Using a VPN is a great way to stay safe online, with your ‘client’ device connecting to a VPN server via a secure, encrypted VPN tunnel. This protects your web traffic from online snoopers.
Still, not all VPNs are the same. Some are poorly set up and use weak encryption, others may even sell your data to third parties - an issue often associated with free VPN services. Some countries even ban VPNs from local app stores and monitor their citizens’ web traffic to detect and block VPN usage.
This is where Outline VPN (opens in new tab) comes in.
Outline VPN: what is it?
Outline VPN is a free and open-source tool developed by Jigsaw, a subsidiary of Google. Its main purpose is to allow people to set up and manage their own VPN server.
Despite the name, Outline isn’t a VPN in the traditional sense. It makes use of the Shadowsocks protocol to communicate between client and server. In this sense it’s more like a secure form of proxy than a VPN.
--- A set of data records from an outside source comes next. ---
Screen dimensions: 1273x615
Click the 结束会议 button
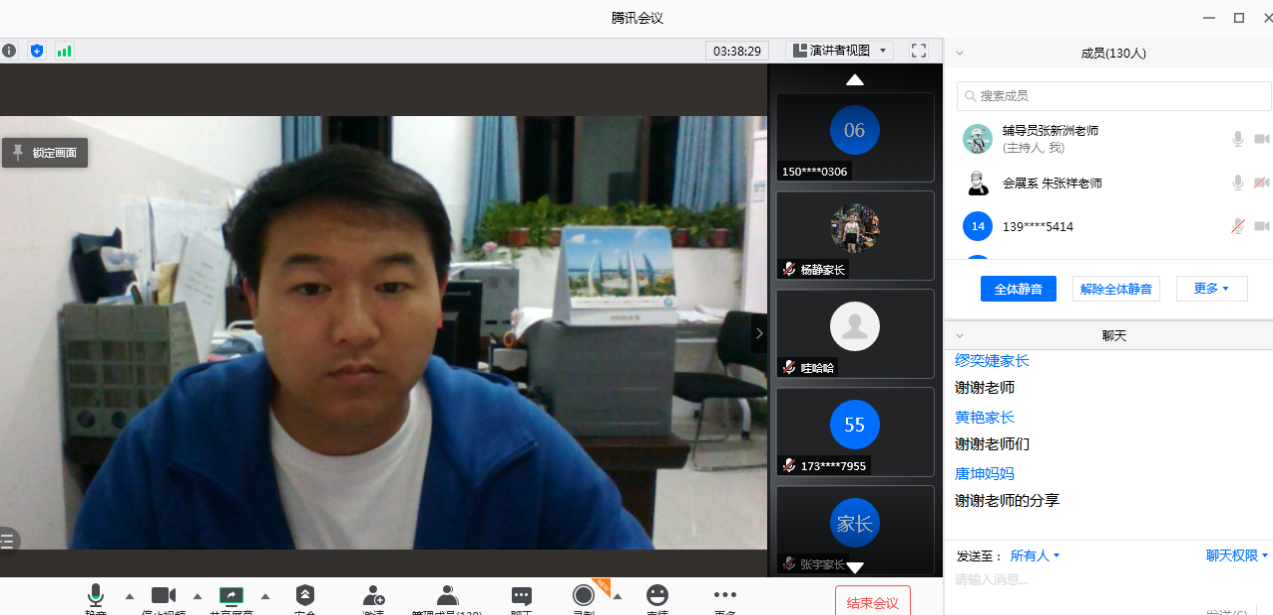872,602
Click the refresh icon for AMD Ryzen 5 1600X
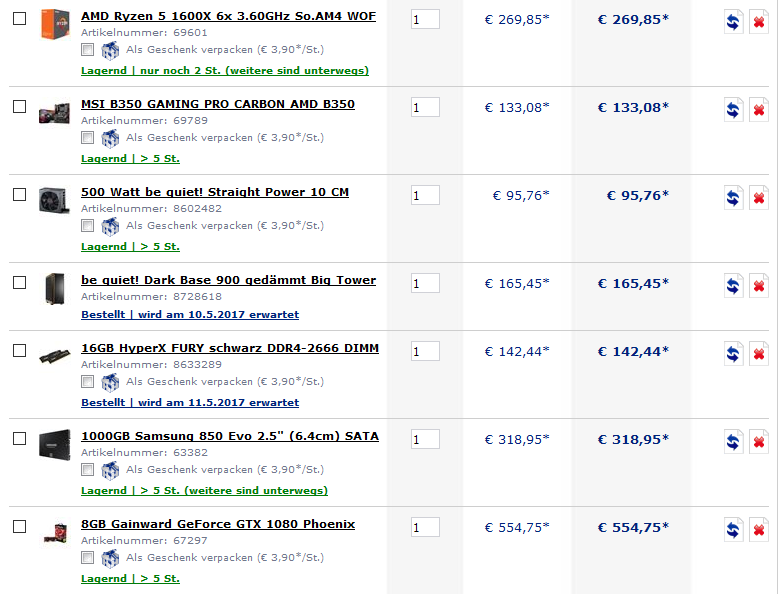The height and width of the screenshot is (594, 781). pyautogui.click(x=733, y=22)
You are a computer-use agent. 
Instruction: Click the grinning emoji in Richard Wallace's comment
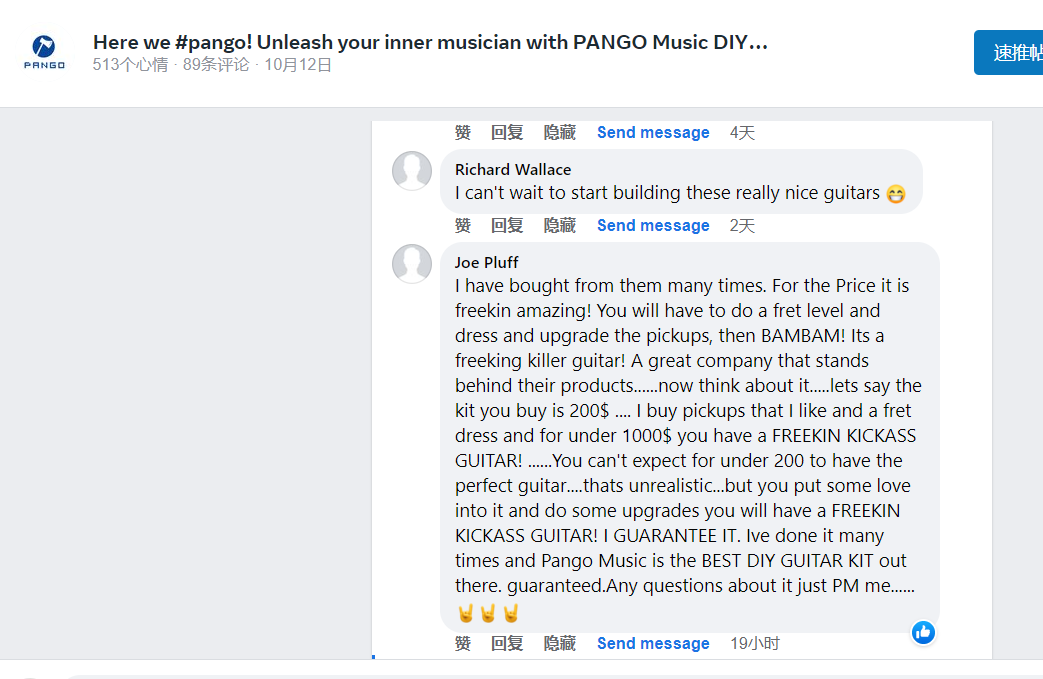896,193
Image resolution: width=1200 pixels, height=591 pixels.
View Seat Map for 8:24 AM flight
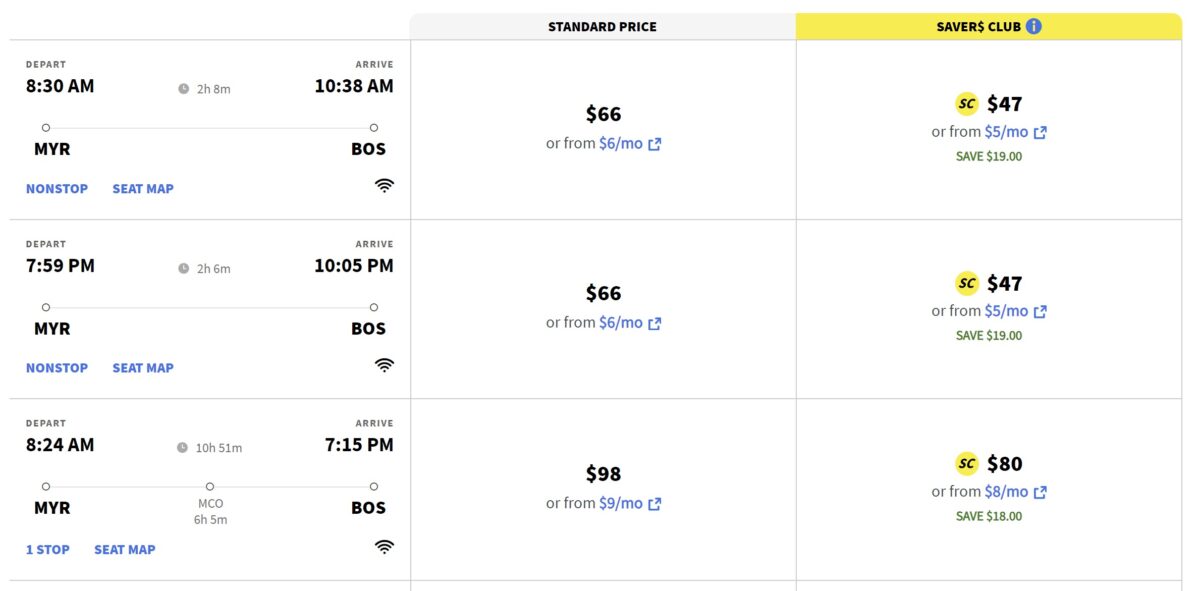(x=125, y=549)
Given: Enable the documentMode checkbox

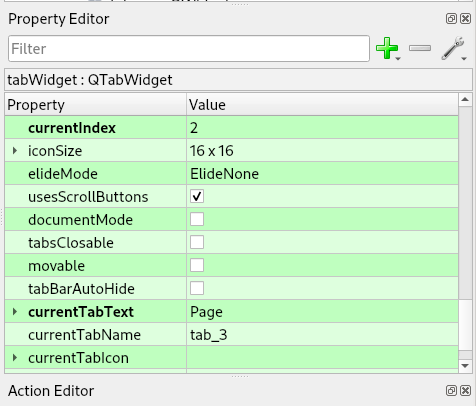Looking at the screenshot, I should (x=197, y=219).
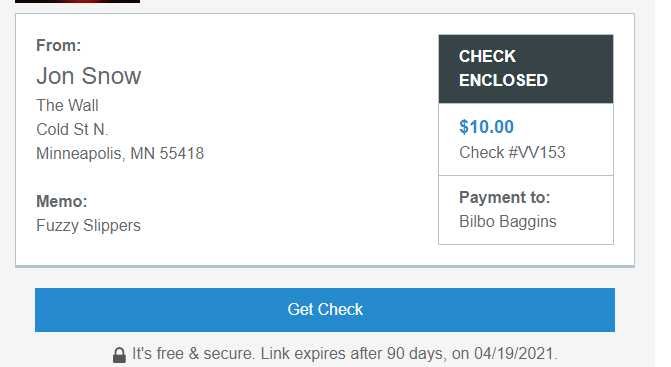Select the sender name Jon Snow
The width and height of the screenshot is (671, 367).
point(89,76)
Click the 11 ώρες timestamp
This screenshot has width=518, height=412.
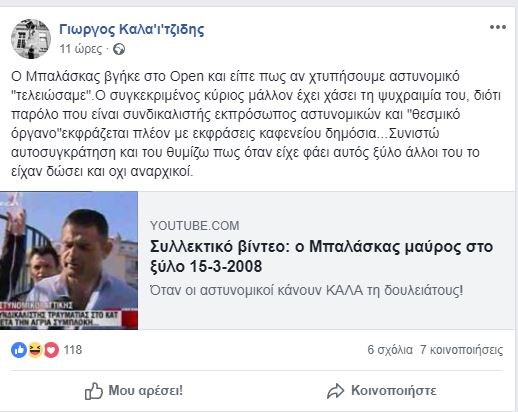point(81,49)
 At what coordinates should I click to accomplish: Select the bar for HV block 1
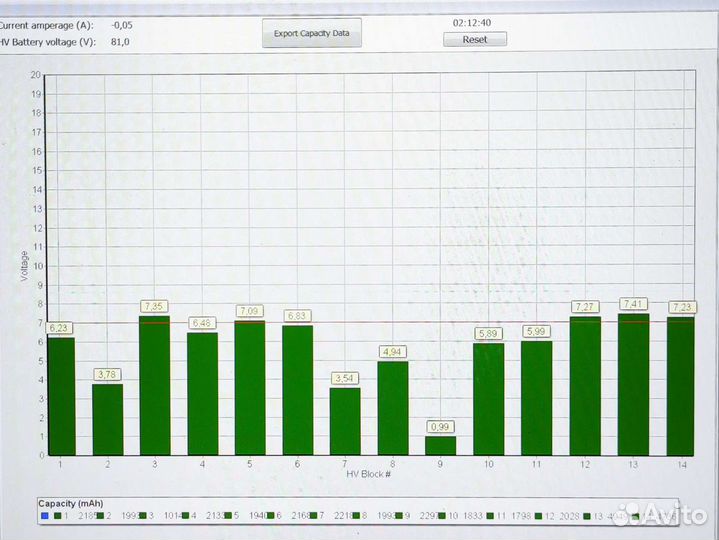(60, 396)
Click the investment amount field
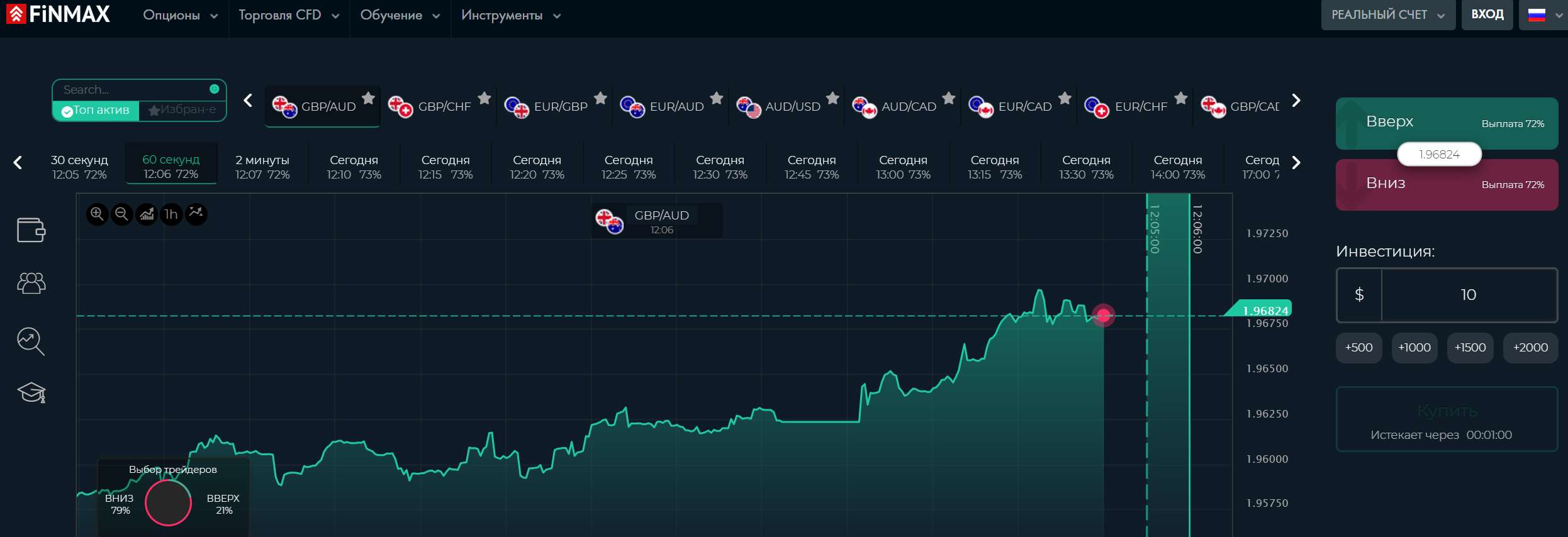This screenshot has width=1568, height=537. 1469,295
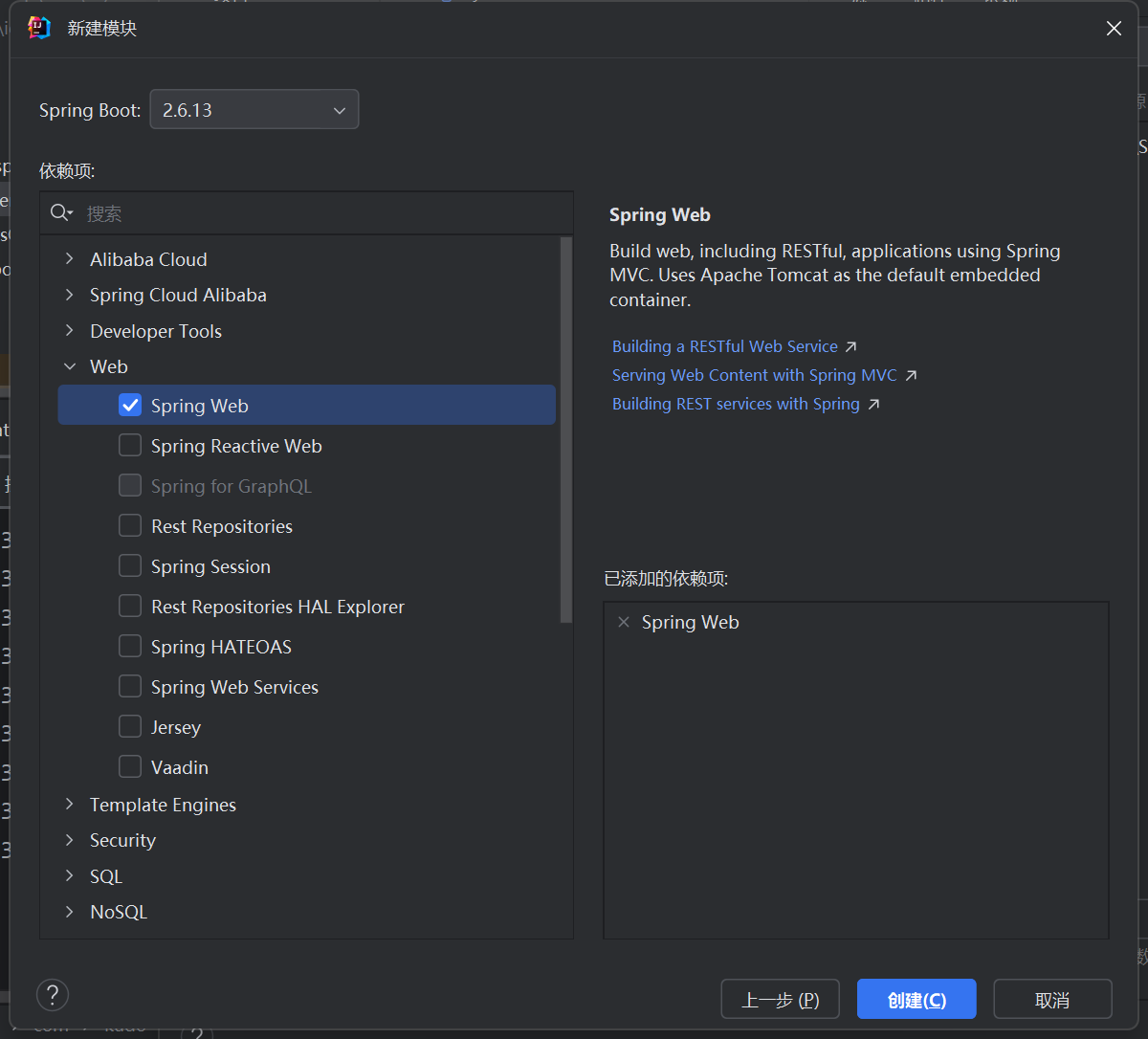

Shadowsocks encrypts web traffic in such a way that it’s almost impossible to detect the difference between it and regular HTTPS web browsing. This makes it much harder to censor.
Outline VPN includes dedicated server software for this service to act as a proxy. The idea is that this is something the user must set up themselves, only accessing it themselves or allowing people they trust fully to do so.
This means that in order to set up Outline VPN from scratch you must have access to a server, though a Virtual Private Server (VPS) will do just as well in most cases. The Outline VPN server has dedicated “Manager” software, with REST API that allows for easy setup and even lets you choose where the server will be located. The server software supports unattended upgrades: it uses the open-source tool “Watchtower” to automatically update itself every hour in order to stay secure. It’s available for Windows, Mac and Linux.
Why use Outline?
Traditional VPN clients perform a virtual ‘handshake’ with the VPN server to establish a secure connection, which encryption protocols are supported, and so on. This is fairly easy for rogue governments to detect.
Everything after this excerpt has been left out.